[Required action]: Using the records below, transcribe exactly only the lines from the one with "Given: Click the Afosto logo" through the end, both included, and drop every picture.

(Data excerpts)

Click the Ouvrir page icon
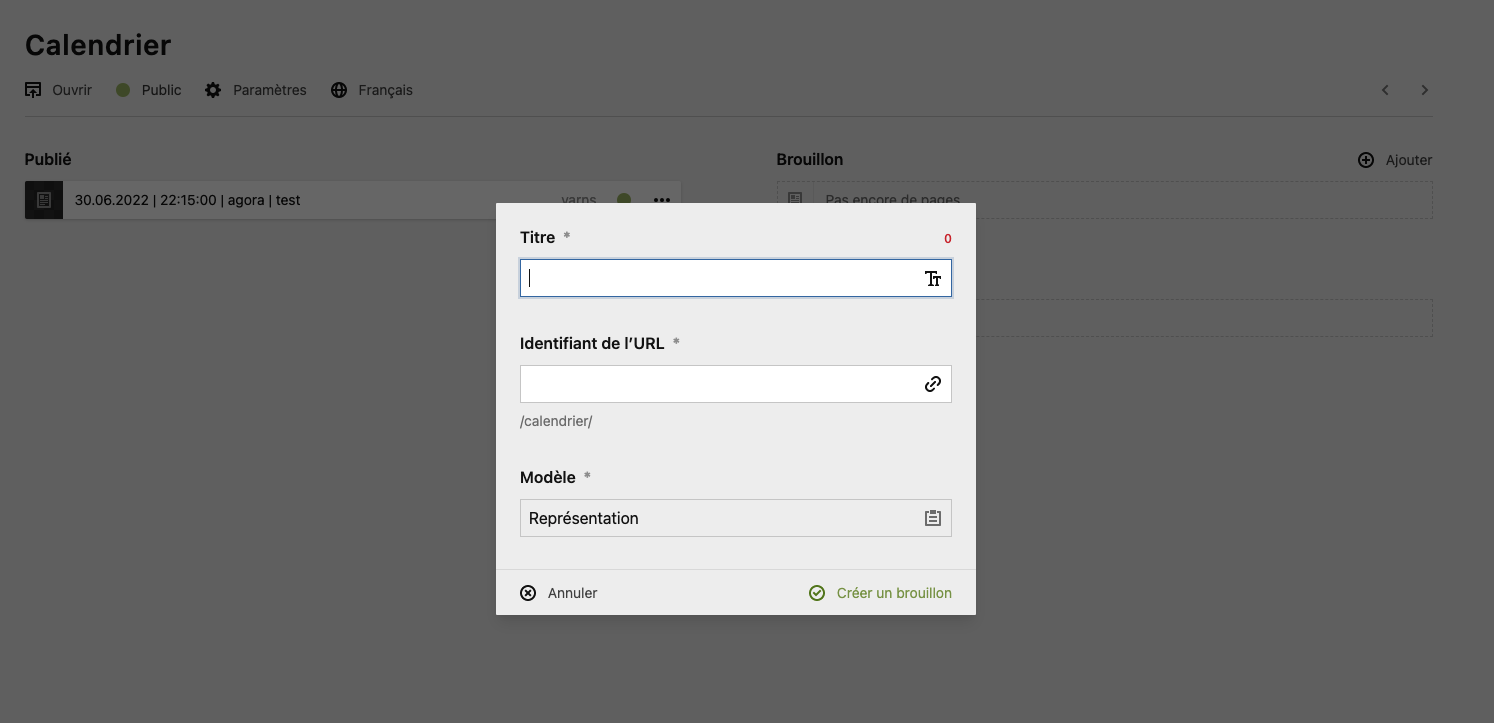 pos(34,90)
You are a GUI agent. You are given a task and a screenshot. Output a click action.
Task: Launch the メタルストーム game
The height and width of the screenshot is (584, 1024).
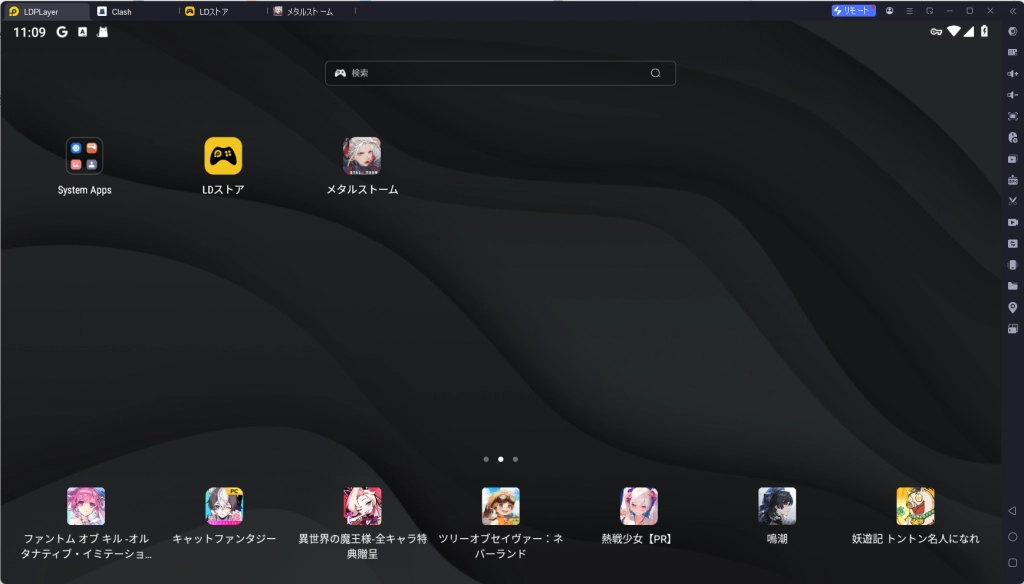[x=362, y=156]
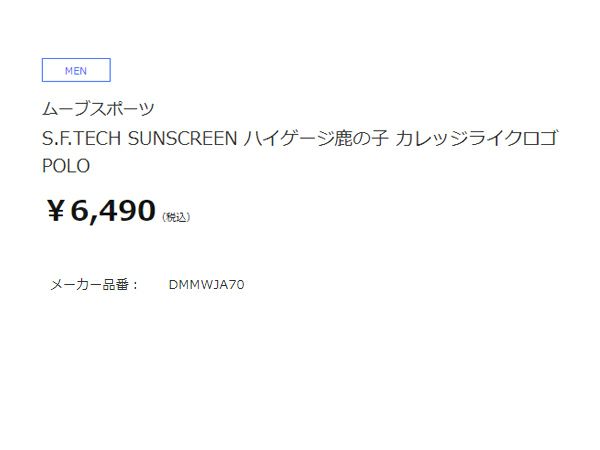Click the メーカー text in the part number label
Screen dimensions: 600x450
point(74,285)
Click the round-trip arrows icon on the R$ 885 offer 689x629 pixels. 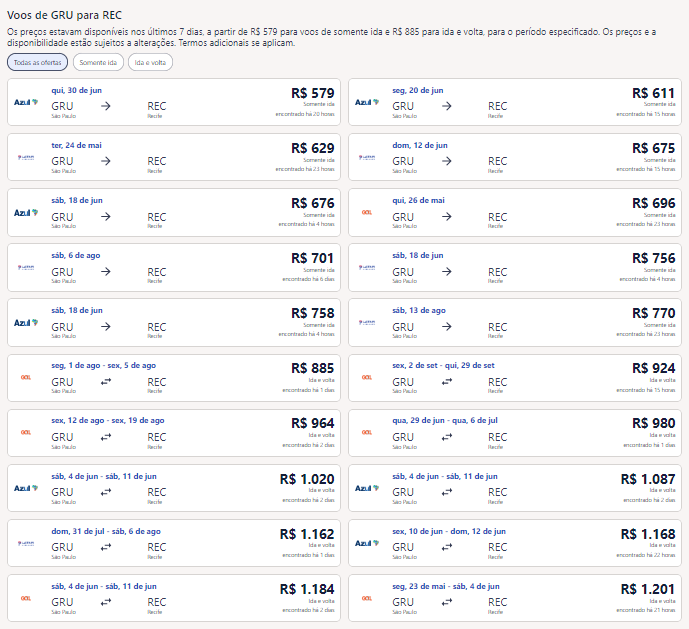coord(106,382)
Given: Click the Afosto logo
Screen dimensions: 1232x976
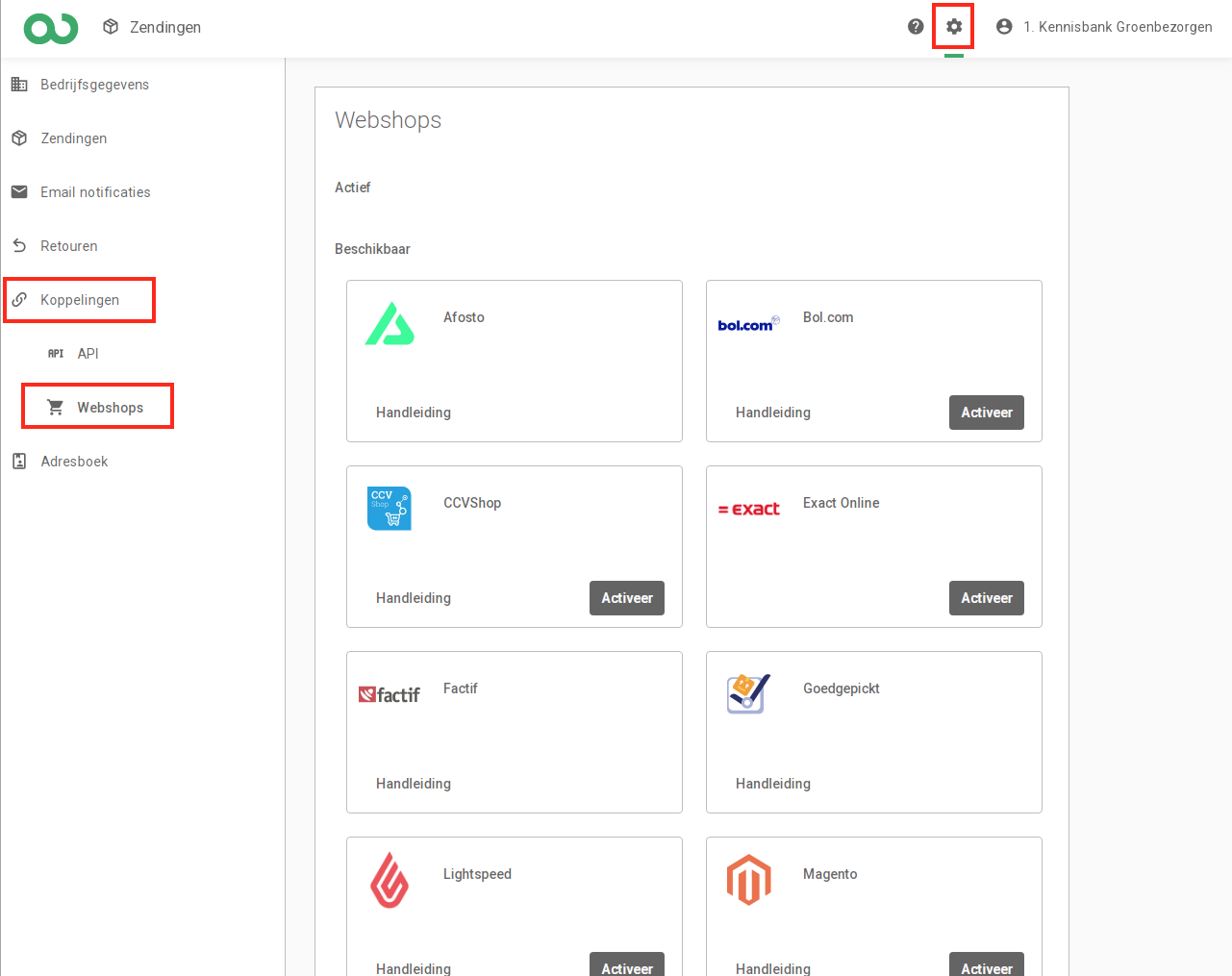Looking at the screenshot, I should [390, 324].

[Expected answer]:
Given: Click the Afosto logo
Screen dimensions: 1232x976
Looking at the screenshot, I should [390, 324].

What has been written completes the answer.